Wouldn’t it have been better to leave Trudie where she was? Had we panicked and done the wrong thing? Surely we were wrong to fear the involvement of the police – they couldn’t
have pinned anything on any of us without witnesses. And anyway no one knew exactly what had happened. I struggled to focus on the moments leading up to the scream. Danny had been convinced it was
an accident – but suppose there really had been someone else in the wood last night. I realized that the basin was all but overflowing. I had to turn off the taps in double quick time and
reduce the water level by slopping some down the overflow.
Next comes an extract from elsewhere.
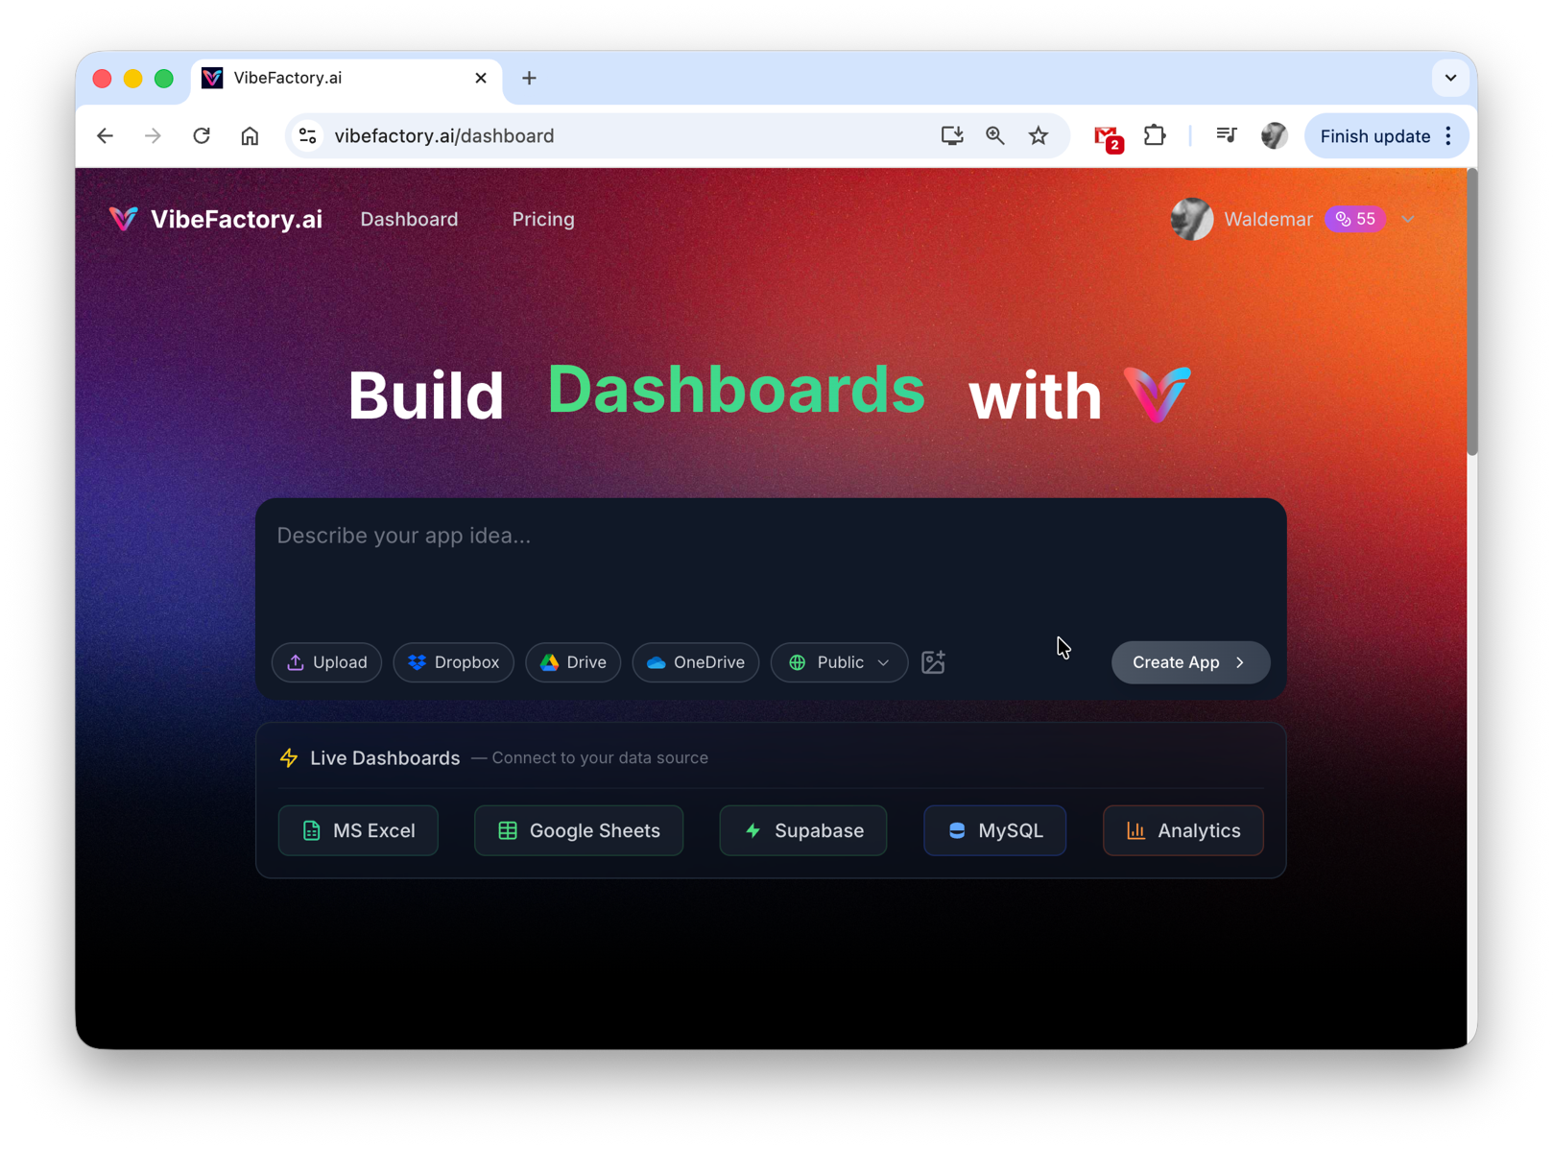
Task: Click the Create App button
Action: [x=1190, y=662]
When I bent over the basin to wet my hair, I was instantly beset by the idea that there was someone creeping up behind me. I jerked my head up, sending a cascade of water across the tiles and on
to the floor, ran to the bathroom door and shot the bolt, but it didn’t help. I had merely locked my fears inside with me and they jostled around the bathroom, trying to gain the upper
hand.

It took an age to wash long hair in the hand basin. At home we had a rubber fitment which went over the bath taps – a shower spray, we called it, which made the rinsing easy: but here the
operation involved emptying and refilling the sink half a dozen times, trying not to send a shower of water on to the floor every time I lifted my long hair clear of the sink. I had reached the
final rinse when a series of loud bangs reverberated through the house. I leapt back from the sink, soaking everything in range, pressing a wet hand against my mouth to stifle a scream. Three loud
bangs – three in swift succession. Wasn’t three always the number of significance – the harbinger of something dreadful to follow?
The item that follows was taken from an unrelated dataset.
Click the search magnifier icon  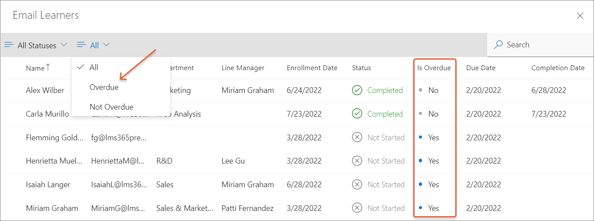click(x=498, y=45)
For several seconds I stood frozen to the spot. Water trickled unchecked from my hair, damping my bra, a rash of drops standing out across my shoulders like imitation gooseflesh. It had been
easy enough to blame any pseudo-supernatural occurrences on a live Trudie. Alien noises in the house could no longer be thus ascribed.

I picked up my towel and dabbed my arms and shoulders with it, before tentatively towelling my hair, eyes fixed on the bathroom door, listening intently for any clue as to the origin of the
noise. The sounds had been near at hand – somewhere in the house. I mentally calculated the distance between myself and the guys. It was unlikely that they would have heard anything and there
was thus little hope that they would come to investigate. All previous attempts to open the bathroom window had ended in failure. It was assumed to have been painted shut, years before. How loudly
would I need to yell . . .?

The three bangs rang out again – and the penny finally dropped. It was the door knocker. There was someone at the front door. My fleeting sense of relief died instantly. This was no time
to entertain casual callers, with Simon and Danny out in the garden presiding over the concealment of a dead body. Anyway, we never had casual callers – or indeed any callers at all. The only
person who had ever visited us was Mrs Ivanisovic, and she surely wouldn’t have returned a mere forty-eight hours later. It must be someone selling something – or maybe Jehovah’s
Witnesses. If I ignored them they would have to go away.